Can I expect a reversal of symptoms?

Im still pretty new to all of this and still learning. My surgery is scheduled for Oct 24.

Can I expect a reversal of symptoms(s) ? such as?

Hearing Loss (i don't have the swooshing sound but periodic "tone"

Balance issues


Numbness in extremities (recently added)

Dehydration / excessive thirst

Electric like burning sensations

Restricted movement

Intolerance to bright light


Hi Kenny

We all react differently to the surgery and have different results; it's such a personal journey. A lot of it, I believe, depends on the skill of the surgeon and our own personal approach to the surgery. I had my surgery in Jul 2010 and I have improved. For the most part I am no longer dizzy, have vertigo, feel fuzzy or confused in the head and my balance has definitely improved. Before the surgery I could not walk in a straight line and would definitely have failed the sobriety test - even though I don't drink! I still will occasionally experience a fleeting dizziness or a little numbness somewhere but it normally doesn't last very long. For me the surgery was a good thing. I went into it with only the expectation that I wouldn't be any worse and that I would have done what I could to stop the progression and make my life better and alleviate worry about what might happen if I didn't do anything. I was fortunate to have an excellent surgeon who successfully takes on difficult even though I'm not pefect I consider the surgery a success. When I woke up the next morning after the surgery, for the first time in a long time nothing hurt. I didn't consider my reccovery difficult so I guess I'm among the lucky ones. But it did take a long time because I had basilar invagination surgery and cervical cranial fusion at the same time the chiari was corrected. Having surgery was a good thing for me......I hope yours will be too.

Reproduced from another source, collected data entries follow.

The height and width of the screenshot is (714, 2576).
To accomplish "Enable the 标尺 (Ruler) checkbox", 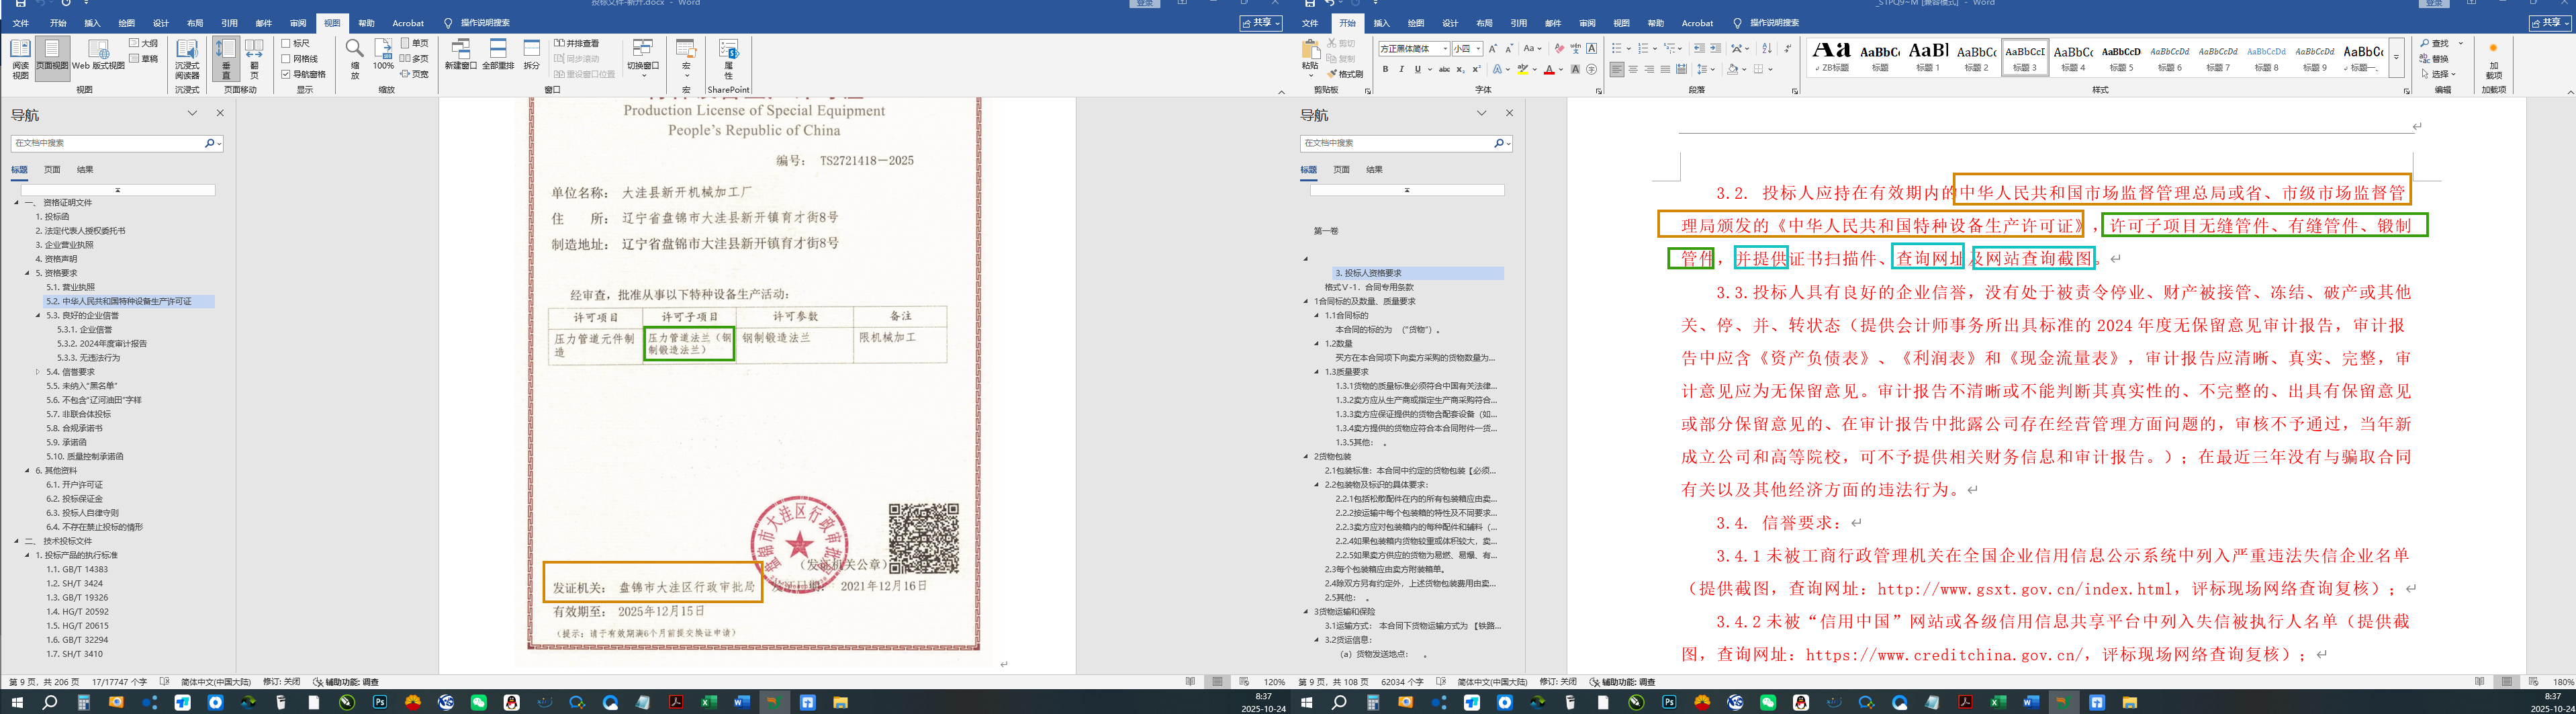I will tap(286, 44).
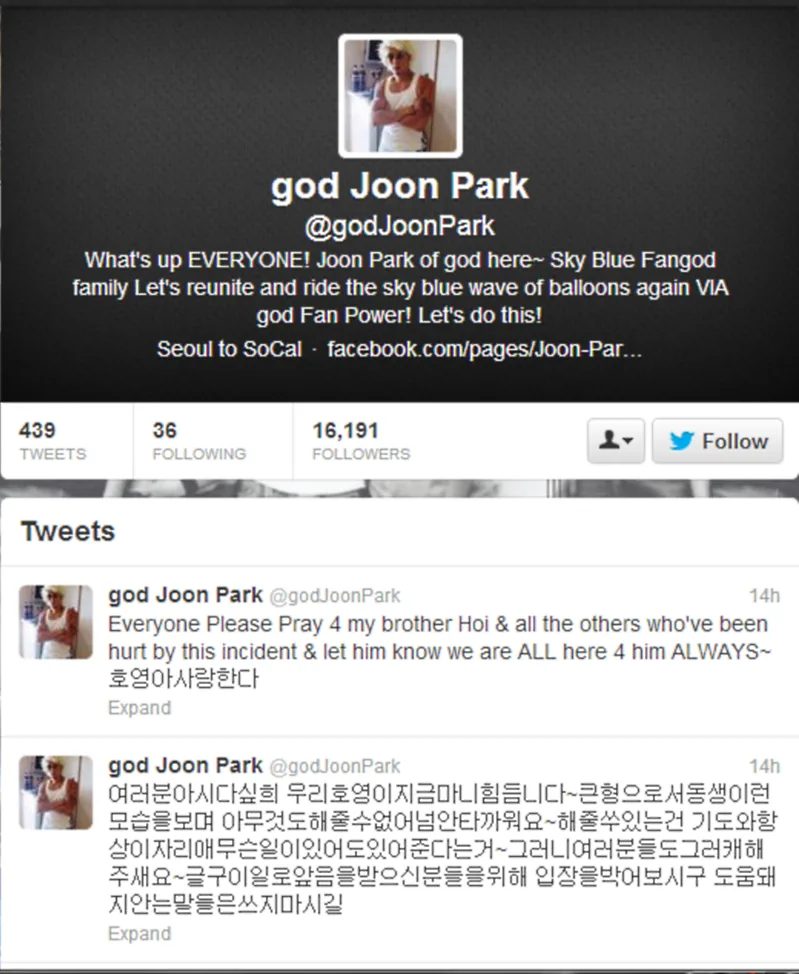This screenshot has height=974, width=799.
Task: Click @godJoonPark handle in second tweet
Action: tap(335, 767)
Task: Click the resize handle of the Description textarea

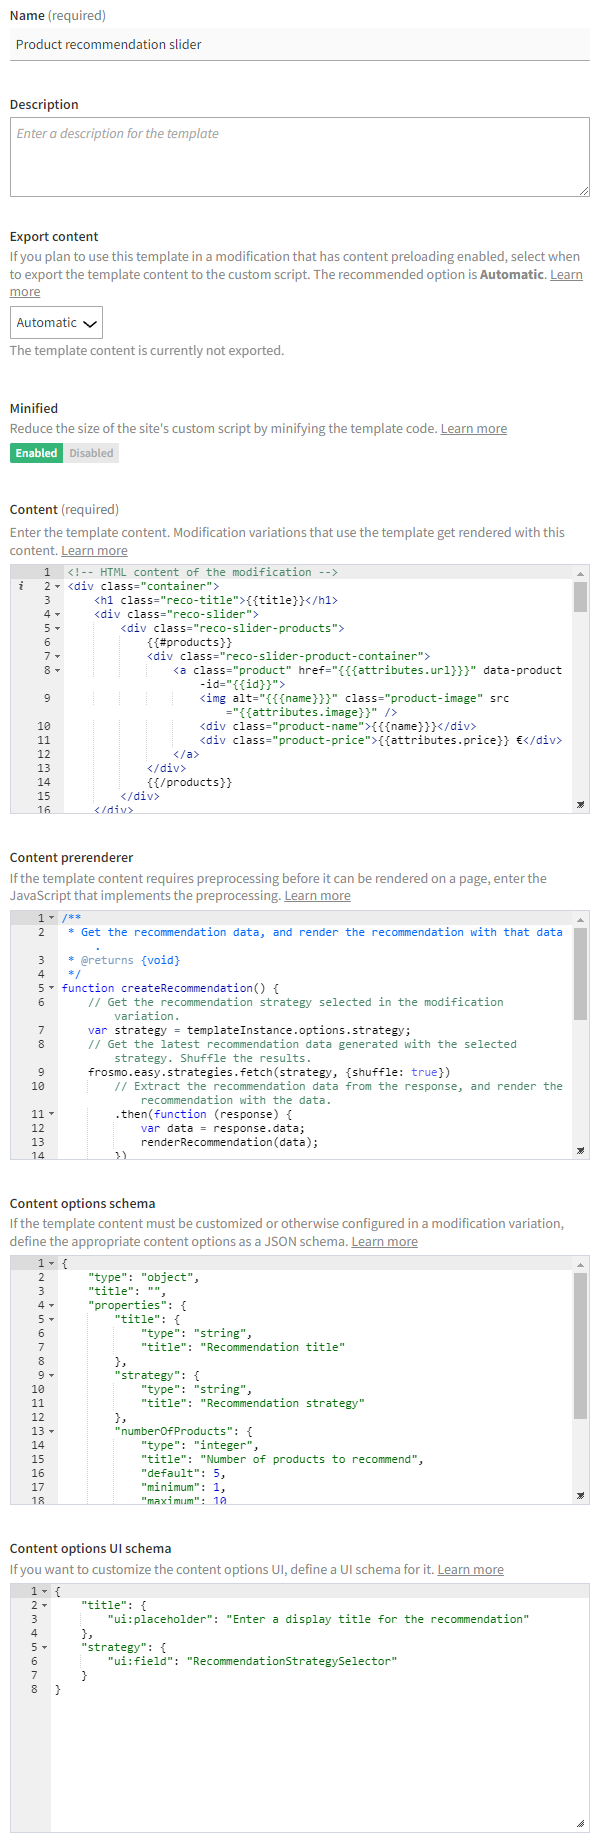Action: point(583,190)
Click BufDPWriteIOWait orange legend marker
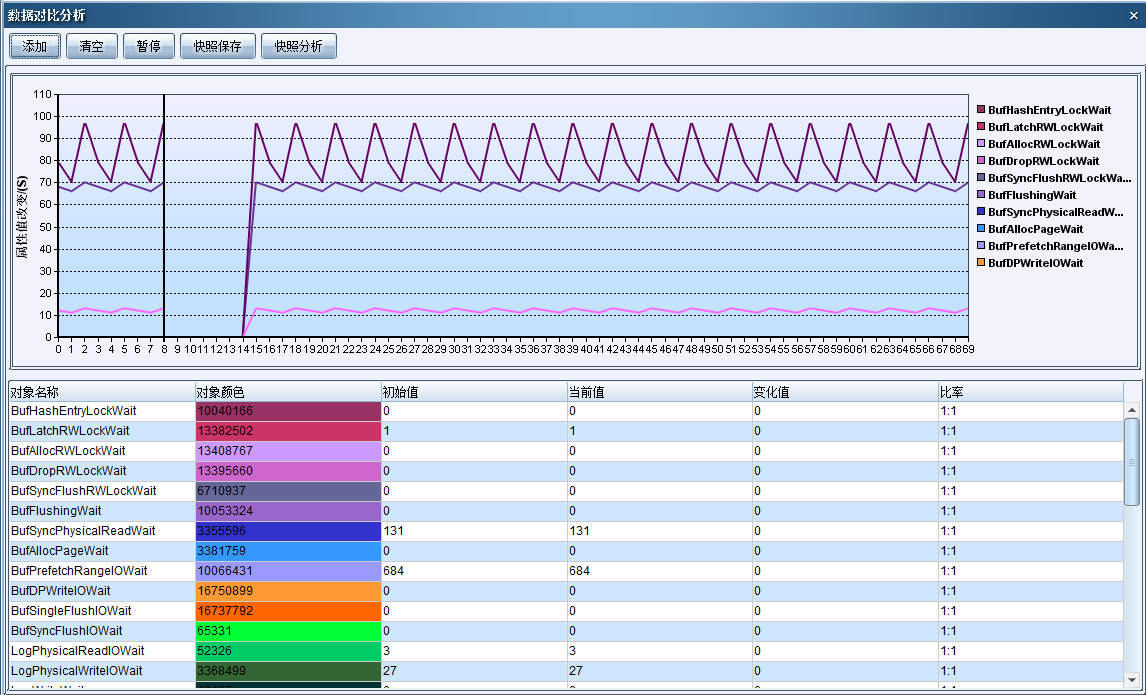Screen dimensions: 1146x695 [981, 263]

As far as the fatigue, I exerienced that too; mine turned out to be from being dehydrated, having an underactive thyroid and being anemic. Once I went on medication for those things and if I remember to drink more water, I have much more energy.

When I was first diagnosed with chiari I did a lot of research on the internet too; it's good to know what we are dealing with. I would caution you to remember that a lot of it is old and there has been a lot of progress made since it was written. For example my neurosurgeon used a different approach and you don't end up with the zipper scar; he puts all the stiches on the inside. There are a lot of horror stories out there too and they scared me at first until I managed to put it in perspective. The individuals who have surgery successfully most probably get on with their lives and don't post the good stuff on the internet. You are lucky that you have found this site where there is a lot of positive feedback. A good attitude and reasonable expectations about the surgery go a long way toward a successful outcome. Blessings to you.


Hi Kenny,

I agree with Shirley. It is a personal journey. I think that if we approach surgery with hope and faith that it will improve our quality of life, we are better off. If we place too many expections on the outcome, we may be disappointed. If we go into it thinking that it will improve our symptoms, but maybe not eliminate them completely then we won't be discouraged. Remember that surgery is a major one and that it takes time for our bodies to recover from the procedure itself. Then we have to give our bodies/brains time to heal and recover and maybe return to a normal and healthy function. I will be praying that your outcome is more than you expect and that you are one of the lucky ones that will be painfree for 99.9% of the rest of your life. Good luck to you. When is your surgery scheduled?